*TASK BRIEF:*
Repeat the lines of the data exactly, from the first one through the one that contains "You are a computer-use agent. The width".

[Collected data]
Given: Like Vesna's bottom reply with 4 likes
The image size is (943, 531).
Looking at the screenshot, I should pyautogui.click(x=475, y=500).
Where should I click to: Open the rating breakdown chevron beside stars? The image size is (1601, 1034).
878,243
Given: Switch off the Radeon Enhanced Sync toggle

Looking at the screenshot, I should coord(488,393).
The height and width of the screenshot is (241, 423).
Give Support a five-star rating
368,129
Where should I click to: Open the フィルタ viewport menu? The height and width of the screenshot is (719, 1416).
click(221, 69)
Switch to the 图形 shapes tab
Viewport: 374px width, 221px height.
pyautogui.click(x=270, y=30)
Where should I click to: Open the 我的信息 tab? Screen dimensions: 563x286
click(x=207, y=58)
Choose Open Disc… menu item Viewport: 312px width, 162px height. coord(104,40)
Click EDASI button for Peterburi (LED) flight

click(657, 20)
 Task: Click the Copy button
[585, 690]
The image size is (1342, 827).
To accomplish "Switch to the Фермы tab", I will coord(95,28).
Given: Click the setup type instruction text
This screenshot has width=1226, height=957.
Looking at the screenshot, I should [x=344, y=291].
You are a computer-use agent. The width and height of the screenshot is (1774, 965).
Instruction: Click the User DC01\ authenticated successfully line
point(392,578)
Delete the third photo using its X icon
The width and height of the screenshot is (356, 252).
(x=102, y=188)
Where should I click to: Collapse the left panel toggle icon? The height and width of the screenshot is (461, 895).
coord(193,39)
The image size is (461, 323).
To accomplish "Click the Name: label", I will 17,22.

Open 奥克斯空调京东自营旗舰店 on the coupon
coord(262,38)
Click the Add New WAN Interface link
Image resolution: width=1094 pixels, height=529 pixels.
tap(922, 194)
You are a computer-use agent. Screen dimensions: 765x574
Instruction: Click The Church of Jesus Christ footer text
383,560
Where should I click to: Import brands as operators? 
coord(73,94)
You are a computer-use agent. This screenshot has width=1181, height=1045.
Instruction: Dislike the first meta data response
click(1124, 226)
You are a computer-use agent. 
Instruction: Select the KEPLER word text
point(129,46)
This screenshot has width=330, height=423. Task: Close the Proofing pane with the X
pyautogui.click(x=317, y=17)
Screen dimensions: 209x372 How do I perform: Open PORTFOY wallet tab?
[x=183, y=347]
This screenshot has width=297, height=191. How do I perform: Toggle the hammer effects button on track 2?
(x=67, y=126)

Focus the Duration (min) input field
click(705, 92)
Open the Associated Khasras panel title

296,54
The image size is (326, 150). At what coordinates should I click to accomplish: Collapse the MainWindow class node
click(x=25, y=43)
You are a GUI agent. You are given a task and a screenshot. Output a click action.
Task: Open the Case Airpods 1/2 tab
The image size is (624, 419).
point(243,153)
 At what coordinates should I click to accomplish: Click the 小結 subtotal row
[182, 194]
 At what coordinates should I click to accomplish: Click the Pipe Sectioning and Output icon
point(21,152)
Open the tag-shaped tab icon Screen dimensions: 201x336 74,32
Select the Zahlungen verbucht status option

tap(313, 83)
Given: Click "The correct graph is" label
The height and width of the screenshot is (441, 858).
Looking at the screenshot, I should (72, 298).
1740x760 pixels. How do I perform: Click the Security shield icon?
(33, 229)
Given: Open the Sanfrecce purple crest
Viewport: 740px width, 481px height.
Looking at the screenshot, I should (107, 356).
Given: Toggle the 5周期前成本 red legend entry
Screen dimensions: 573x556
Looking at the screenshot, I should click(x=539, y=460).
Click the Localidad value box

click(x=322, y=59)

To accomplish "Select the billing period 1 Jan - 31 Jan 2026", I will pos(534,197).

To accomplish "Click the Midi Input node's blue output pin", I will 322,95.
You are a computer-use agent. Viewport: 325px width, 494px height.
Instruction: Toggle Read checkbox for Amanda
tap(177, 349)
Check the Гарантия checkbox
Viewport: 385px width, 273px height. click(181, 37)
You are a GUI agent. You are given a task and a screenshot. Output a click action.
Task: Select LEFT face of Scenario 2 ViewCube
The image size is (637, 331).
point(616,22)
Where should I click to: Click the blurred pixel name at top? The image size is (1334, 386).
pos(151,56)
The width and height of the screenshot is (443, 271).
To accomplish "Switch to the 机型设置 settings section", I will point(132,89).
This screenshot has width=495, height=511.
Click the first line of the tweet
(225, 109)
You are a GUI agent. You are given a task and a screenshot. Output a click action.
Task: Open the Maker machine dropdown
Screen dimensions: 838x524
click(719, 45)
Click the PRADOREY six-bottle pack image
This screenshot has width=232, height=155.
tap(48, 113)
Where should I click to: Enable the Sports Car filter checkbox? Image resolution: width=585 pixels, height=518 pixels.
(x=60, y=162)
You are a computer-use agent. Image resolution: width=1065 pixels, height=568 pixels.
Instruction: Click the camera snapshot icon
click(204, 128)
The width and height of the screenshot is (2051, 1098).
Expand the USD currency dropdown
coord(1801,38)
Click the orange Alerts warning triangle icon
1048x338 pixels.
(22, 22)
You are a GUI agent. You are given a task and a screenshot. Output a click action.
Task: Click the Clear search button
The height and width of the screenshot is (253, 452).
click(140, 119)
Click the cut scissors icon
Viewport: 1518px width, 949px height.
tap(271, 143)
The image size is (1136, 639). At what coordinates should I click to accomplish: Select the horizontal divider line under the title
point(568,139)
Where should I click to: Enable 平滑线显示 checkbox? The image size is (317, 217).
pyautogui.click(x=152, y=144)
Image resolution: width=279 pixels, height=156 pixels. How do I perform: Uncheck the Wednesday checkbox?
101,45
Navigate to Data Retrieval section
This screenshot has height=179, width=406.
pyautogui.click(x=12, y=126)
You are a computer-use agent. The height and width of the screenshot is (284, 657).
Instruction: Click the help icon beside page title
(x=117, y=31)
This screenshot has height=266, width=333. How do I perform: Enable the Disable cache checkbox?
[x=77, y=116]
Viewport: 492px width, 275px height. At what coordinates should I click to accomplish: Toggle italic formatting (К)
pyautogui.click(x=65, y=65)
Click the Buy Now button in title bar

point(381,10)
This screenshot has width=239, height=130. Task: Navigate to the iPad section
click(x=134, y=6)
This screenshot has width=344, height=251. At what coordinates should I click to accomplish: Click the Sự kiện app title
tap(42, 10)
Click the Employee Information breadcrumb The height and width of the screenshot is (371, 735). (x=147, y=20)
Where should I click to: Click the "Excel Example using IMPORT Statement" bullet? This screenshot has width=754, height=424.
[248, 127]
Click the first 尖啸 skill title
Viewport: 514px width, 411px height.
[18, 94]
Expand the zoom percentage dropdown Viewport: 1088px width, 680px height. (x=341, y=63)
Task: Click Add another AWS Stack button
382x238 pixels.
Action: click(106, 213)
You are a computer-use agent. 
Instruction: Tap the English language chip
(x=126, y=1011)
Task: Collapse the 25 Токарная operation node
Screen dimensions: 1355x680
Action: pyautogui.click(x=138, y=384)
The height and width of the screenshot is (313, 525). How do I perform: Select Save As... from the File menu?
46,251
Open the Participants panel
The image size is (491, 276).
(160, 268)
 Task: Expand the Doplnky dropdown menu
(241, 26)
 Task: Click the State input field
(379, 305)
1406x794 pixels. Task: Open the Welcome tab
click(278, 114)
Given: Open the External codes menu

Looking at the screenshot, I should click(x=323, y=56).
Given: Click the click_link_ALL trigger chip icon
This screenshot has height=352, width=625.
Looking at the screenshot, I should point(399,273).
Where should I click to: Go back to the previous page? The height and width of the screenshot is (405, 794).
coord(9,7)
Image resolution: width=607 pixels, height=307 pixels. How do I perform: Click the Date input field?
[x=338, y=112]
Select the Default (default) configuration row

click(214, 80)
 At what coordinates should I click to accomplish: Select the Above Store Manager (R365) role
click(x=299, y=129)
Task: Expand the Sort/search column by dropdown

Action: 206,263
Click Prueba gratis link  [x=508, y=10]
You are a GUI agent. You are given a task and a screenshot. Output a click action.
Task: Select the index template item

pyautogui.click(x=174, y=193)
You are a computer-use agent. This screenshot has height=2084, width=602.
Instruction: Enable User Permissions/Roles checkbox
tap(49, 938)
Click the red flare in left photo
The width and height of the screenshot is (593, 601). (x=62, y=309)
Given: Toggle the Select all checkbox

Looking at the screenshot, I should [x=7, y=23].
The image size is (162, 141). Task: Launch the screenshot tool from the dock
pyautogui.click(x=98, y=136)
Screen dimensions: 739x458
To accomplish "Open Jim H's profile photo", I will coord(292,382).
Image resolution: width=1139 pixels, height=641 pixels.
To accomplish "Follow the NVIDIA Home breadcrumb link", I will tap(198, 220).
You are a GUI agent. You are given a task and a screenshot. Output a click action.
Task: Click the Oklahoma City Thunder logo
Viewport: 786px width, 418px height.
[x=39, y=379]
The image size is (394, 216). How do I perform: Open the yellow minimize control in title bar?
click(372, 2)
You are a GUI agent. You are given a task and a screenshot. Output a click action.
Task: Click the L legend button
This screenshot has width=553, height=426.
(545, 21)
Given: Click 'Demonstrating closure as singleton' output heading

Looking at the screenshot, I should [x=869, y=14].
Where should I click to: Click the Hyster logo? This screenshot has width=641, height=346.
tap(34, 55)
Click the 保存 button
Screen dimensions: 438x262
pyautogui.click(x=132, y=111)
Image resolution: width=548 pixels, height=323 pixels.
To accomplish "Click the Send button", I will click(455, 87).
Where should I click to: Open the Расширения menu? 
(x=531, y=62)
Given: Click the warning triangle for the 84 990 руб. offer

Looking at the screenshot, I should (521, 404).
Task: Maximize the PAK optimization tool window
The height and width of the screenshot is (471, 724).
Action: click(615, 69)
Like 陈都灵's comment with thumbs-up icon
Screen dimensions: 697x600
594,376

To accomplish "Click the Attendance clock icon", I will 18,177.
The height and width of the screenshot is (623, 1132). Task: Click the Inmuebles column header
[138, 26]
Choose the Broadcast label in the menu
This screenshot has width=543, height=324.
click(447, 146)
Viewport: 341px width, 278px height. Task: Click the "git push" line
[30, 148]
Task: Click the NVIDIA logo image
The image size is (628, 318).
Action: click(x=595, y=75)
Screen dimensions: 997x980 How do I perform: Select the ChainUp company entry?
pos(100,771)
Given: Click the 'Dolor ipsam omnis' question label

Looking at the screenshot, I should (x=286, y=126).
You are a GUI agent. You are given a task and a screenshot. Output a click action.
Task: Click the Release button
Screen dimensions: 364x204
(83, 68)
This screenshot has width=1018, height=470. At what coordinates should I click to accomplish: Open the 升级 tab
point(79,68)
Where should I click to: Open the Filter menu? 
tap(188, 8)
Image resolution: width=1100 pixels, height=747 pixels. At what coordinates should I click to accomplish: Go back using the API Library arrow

*WRITTEN SOLUTION:*
Given: Like Vesna's bottom reply with 4 likes
The image size is (943, 531).
Looking at the screenshot, I should pyautogui.click(x=475, y=500).
Where should I click to: Open the rating breakdown chevron beside stars? The image size is (1601, 1034).
878,243
Given: Switch off the Radeon Enhanced Sync toggle

Looking at the screenshot, I should coord(488,393).
The height and width of the screenshot is (241, 423).
Give Support a five-star rating
368,129
Where should I click to: Open the フィルタ viewport menu? The height and width of the screenshot is (719, 1416).
click(221, 69)
Switch to the 图形 shapes tab
Viewport: 374px width, 221px height.
pyautogui.click(x=270, y=30)
Where should I click to: Open the 我的信息 tab? Screen dimensions: 563x286
click(x=207, y=58)
Choose Open Disc… menu item Viewport: 312px width, 162px height. coord(104,40)
Click EDASI button for Peterburi (LED) flight

click(657, 20)
 Task: Click the Copy button
[585, 690]
The image size is (1342, 827).
To accomplish "Switch to the Фермы tab", I will coord(95,28).
Given: Click the setup type instruction text
This screenshot has width=1226, height=957.
Looking at the screenshot, I should [x=344, y=291].
You are a computer-use agent. The width and height of the screenshot is (1774, 965).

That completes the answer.